====== DATA

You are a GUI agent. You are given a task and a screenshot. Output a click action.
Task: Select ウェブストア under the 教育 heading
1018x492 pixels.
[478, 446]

============
====== DATA

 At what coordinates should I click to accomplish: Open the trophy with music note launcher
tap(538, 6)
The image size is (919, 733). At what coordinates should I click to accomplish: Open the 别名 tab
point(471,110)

============
====== DATA

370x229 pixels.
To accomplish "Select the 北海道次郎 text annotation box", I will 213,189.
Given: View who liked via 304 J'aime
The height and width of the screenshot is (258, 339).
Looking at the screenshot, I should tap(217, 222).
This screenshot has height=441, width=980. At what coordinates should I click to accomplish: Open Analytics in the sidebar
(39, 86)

============

= WHAT YOU HAVE TO DO =
Among the records above, determine how many lines contain "Select", then report the number only.

= YOUR SOLUTION =
2